◆ Entries shown
'''
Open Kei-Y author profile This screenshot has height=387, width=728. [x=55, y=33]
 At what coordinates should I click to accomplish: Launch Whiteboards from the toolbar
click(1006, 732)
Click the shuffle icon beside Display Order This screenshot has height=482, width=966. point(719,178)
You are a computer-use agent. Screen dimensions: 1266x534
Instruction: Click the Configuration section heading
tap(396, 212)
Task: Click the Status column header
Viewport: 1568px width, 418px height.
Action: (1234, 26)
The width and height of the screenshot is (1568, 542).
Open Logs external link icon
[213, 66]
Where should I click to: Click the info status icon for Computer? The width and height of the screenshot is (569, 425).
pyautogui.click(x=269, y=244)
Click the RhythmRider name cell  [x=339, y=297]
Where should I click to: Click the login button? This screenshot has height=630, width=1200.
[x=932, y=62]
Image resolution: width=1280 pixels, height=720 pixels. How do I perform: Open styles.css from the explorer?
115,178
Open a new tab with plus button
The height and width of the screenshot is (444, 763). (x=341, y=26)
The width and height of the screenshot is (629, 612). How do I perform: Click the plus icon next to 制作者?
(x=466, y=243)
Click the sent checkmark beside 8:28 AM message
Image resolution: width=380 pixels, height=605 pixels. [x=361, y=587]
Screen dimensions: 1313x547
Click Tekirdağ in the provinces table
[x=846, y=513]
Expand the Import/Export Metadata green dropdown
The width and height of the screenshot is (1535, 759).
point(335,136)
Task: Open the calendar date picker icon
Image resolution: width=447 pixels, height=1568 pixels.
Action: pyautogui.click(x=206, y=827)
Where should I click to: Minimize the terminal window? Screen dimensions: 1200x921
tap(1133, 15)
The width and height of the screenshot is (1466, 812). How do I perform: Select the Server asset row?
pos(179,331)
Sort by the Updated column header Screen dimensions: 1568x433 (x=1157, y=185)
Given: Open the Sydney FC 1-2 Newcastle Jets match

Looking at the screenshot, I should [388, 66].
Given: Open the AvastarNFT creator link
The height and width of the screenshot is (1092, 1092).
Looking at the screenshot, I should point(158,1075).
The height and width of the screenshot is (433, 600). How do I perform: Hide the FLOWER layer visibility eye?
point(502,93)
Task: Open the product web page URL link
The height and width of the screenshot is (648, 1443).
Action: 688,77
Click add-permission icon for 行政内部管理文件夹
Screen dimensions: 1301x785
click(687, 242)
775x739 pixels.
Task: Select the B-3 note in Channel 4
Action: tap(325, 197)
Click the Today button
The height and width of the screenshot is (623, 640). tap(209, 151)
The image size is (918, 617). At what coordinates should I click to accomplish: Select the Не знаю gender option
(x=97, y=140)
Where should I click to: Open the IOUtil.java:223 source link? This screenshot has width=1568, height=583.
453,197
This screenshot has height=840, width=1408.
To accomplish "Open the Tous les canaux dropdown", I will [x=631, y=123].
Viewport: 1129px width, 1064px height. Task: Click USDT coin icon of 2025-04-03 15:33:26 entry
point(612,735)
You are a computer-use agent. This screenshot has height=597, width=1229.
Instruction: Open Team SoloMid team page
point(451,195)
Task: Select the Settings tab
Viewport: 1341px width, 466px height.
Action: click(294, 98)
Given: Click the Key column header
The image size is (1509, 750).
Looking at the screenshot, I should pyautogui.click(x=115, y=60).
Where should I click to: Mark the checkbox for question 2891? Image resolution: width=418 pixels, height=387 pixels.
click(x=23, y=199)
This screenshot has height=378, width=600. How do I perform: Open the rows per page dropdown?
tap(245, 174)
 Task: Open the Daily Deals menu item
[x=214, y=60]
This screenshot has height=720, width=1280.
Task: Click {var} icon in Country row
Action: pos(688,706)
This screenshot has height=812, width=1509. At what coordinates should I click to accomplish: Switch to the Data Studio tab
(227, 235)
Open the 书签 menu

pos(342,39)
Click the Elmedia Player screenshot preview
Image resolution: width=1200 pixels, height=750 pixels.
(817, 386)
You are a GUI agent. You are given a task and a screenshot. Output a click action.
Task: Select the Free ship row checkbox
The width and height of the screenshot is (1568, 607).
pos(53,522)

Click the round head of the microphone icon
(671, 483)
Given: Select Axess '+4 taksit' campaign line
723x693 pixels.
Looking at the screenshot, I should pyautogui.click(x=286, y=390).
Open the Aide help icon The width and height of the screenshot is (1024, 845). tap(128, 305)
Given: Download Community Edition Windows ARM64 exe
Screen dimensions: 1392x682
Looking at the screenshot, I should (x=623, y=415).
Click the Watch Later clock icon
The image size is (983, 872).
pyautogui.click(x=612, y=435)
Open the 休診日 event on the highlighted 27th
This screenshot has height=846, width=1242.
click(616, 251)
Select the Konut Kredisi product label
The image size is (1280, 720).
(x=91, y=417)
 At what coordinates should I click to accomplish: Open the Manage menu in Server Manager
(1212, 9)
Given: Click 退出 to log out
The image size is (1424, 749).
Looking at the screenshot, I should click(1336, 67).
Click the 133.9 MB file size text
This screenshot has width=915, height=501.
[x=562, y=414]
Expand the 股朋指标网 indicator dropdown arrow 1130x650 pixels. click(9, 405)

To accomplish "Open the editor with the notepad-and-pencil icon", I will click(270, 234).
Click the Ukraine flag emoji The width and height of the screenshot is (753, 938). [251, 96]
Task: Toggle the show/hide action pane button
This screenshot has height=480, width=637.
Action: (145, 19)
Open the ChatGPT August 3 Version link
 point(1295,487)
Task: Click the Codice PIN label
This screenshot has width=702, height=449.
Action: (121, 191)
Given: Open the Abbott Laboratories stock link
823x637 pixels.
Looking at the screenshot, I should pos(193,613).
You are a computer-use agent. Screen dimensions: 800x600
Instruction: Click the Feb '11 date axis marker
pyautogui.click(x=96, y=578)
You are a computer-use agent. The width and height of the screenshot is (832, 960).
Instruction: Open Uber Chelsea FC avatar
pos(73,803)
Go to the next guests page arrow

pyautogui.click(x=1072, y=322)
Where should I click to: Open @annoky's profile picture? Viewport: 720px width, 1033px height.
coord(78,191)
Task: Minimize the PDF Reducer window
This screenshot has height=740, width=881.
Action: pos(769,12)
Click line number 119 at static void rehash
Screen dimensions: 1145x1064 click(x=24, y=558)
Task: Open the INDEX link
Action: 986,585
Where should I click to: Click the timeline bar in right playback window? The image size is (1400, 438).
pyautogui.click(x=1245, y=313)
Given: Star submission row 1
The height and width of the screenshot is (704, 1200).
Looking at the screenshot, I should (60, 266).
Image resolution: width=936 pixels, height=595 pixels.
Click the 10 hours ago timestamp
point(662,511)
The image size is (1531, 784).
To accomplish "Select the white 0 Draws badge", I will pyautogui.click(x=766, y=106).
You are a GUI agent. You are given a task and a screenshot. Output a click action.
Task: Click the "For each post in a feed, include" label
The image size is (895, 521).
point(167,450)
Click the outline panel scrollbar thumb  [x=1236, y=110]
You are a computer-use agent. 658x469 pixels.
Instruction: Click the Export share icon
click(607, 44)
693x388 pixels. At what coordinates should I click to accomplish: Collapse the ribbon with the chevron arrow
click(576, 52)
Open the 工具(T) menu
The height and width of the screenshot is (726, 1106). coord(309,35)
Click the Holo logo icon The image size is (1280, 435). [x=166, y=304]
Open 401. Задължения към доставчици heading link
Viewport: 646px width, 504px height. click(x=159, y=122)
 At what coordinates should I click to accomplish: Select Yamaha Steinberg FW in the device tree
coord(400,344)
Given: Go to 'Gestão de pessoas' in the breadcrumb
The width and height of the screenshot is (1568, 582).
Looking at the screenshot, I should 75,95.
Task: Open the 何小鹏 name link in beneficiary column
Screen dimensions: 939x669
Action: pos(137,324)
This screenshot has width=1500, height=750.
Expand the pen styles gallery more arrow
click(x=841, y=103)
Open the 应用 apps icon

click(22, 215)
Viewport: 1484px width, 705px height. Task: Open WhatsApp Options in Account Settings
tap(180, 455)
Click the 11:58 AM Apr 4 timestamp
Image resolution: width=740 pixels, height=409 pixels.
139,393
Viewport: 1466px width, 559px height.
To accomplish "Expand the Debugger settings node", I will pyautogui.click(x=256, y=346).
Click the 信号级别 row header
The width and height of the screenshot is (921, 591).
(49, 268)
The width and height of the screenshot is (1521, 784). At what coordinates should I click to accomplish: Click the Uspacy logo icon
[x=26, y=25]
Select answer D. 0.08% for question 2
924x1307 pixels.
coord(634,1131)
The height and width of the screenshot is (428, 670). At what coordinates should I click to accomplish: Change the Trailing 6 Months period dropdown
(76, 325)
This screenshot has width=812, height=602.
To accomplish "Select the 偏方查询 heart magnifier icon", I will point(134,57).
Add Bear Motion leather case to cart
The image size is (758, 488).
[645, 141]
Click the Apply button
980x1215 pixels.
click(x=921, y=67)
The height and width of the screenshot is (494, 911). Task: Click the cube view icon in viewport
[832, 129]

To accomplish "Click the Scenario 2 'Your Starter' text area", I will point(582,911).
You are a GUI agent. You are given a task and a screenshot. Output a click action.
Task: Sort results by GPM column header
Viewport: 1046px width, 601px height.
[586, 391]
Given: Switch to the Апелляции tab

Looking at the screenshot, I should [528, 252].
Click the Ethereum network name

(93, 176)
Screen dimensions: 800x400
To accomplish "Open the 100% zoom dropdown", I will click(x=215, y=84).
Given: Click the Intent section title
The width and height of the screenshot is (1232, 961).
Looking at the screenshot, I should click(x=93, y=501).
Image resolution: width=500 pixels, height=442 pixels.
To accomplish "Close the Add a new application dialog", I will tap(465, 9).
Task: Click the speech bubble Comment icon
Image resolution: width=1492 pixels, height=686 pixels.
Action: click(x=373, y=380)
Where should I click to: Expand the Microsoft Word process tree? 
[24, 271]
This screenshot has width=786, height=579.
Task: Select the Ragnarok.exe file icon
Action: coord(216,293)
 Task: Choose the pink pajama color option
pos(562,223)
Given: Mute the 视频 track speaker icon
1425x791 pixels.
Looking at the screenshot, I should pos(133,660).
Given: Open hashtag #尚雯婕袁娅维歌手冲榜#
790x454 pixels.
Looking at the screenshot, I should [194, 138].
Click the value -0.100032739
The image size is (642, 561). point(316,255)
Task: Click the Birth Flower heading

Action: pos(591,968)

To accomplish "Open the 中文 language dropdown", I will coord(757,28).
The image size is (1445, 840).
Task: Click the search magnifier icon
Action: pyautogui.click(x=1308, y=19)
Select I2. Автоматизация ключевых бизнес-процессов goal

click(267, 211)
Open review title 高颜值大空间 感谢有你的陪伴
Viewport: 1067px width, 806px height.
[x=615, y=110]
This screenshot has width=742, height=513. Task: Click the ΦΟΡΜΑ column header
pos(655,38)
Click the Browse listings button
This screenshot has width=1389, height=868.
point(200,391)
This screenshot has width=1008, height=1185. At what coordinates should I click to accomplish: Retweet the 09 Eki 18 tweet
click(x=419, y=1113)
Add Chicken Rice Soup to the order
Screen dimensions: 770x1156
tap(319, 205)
'''
◆ About this task
Out of the lines in the listing, count the ones with the word "agent", then give only the number.

◆ Output of the exercise
8